GPU Reserved vs Spot vs On-Demand: Complete Pricing Guide

Understanding GPU Instance Types
Pricing Comparison Matrix
Hybrid Strategies for Cost Optimization
Workload Matching Framework
Reserved Instance Purchasing Decisions
Financial Breakeven Analysis
Risk Factors in Instance Selection
FAQ
Related Resources
Sources

Understanding GPU Instance Types

Three fundamentally different purchasing strategies - reserved, spot, and on-demand - optimize for distinct workload patterns and risk profiles. The choice directly affects infrastructure budgets by 40-80%, making this critical for production deployments.

On-Demand instances charge hourly rates without commitment. Flexibility costs more per unit time but requires zero planning. Reserved Instances lock in prices for 1 or 3-year terms, delivering 30-50% discounts. Spot Instances fill idle capacity at steep discounts (60-90% cheaper), though they risk interruption.

Data entries:
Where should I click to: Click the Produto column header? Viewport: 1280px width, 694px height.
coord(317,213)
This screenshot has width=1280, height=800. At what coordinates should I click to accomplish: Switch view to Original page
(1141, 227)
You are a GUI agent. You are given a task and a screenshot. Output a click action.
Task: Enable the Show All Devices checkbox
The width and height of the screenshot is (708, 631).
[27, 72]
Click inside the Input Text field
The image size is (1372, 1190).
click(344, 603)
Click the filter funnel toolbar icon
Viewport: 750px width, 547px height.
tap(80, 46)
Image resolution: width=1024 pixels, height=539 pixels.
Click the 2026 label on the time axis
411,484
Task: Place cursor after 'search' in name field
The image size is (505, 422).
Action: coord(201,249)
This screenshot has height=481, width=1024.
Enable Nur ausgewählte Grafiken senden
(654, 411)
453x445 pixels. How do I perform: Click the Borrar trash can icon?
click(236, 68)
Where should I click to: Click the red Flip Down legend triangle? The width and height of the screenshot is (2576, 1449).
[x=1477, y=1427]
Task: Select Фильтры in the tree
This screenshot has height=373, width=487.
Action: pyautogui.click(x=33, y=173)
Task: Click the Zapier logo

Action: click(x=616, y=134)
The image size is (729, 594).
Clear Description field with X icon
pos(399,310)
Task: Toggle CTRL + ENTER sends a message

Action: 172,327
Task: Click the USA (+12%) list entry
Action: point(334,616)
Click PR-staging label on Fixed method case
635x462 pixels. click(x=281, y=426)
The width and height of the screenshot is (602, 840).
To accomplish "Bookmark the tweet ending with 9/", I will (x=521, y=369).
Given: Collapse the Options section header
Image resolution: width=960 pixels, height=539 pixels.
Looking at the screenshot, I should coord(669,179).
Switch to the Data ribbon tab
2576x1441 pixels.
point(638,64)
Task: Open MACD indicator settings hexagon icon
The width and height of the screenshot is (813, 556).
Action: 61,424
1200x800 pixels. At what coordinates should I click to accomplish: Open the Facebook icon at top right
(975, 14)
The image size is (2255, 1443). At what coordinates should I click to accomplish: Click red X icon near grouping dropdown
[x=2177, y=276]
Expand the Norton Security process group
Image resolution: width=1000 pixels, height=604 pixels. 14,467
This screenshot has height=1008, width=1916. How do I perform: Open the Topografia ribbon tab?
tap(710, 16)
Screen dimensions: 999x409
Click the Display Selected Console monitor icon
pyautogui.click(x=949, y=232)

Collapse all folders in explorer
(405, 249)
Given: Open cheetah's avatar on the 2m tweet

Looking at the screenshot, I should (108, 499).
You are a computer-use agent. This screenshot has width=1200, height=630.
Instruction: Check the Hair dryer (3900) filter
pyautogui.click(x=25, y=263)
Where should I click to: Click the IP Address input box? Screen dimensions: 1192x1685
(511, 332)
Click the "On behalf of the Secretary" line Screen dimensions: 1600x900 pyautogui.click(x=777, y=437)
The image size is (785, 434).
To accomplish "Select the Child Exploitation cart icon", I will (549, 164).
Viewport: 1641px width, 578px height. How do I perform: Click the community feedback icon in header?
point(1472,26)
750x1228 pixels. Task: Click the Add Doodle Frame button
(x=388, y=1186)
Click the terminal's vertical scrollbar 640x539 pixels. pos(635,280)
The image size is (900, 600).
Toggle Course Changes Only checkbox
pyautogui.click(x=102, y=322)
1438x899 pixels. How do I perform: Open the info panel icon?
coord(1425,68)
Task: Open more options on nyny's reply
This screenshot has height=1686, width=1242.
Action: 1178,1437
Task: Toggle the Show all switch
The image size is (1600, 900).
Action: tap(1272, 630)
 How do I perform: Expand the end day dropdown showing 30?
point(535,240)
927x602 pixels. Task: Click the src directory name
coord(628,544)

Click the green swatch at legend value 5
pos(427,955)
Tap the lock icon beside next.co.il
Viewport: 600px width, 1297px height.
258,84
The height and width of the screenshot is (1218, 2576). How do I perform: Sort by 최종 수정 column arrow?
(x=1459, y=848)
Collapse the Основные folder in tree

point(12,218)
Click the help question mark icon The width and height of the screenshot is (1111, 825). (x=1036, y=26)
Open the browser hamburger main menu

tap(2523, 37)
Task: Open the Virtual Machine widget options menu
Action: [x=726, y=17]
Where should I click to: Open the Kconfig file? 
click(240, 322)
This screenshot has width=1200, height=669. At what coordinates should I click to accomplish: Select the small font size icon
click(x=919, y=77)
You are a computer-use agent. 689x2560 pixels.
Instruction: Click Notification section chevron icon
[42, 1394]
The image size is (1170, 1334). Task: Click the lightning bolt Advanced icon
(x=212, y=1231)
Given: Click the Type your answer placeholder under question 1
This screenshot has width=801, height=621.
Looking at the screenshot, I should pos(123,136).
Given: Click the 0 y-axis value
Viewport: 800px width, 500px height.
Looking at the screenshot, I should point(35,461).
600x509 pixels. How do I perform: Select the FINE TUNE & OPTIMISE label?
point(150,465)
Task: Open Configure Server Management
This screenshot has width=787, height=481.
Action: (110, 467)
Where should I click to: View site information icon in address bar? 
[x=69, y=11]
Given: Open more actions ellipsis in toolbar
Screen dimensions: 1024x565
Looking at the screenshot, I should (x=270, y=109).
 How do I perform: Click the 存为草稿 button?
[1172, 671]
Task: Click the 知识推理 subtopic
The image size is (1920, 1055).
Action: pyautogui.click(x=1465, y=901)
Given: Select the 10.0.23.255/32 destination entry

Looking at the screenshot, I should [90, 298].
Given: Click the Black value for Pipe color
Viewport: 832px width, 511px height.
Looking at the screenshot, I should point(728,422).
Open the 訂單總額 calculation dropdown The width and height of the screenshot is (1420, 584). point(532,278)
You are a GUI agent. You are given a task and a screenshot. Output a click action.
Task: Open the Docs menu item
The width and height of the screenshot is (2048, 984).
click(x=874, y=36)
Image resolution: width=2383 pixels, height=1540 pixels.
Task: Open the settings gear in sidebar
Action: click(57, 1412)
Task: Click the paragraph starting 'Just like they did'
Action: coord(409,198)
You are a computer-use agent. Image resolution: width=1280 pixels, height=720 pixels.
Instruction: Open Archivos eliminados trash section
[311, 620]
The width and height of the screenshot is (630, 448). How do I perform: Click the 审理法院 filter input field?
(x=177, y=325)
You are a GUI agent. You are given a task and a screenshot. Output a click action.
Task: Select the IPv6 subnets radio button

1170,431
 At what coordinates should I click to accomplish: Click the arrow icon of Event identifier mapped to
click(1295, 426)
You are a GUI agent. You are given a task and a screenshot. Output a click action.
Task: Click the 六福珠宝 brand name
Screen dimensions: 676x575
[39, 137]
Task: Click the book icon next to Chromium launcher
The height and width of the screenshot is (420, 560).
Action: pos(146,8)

Goal:
For each statement, indicate whether it agrees with the GPU pricing guide above. Give yes or no and quote the deciding words of the guide.
1. Reserved Instances fix prices for terms of one or three years.
2. On-Demand instances require a commitment.
3. Spot Instances are 30-50% cheaper.

Exercise solution:
1. Yes: "Reserved Instances lock in prices for 1 or 3-year terms"
2. No: "On-Demand instances charge hourly rates without commitment."
3. No: "Spot Instances fill idle capacity at steep discounts (60-90% cheaper)"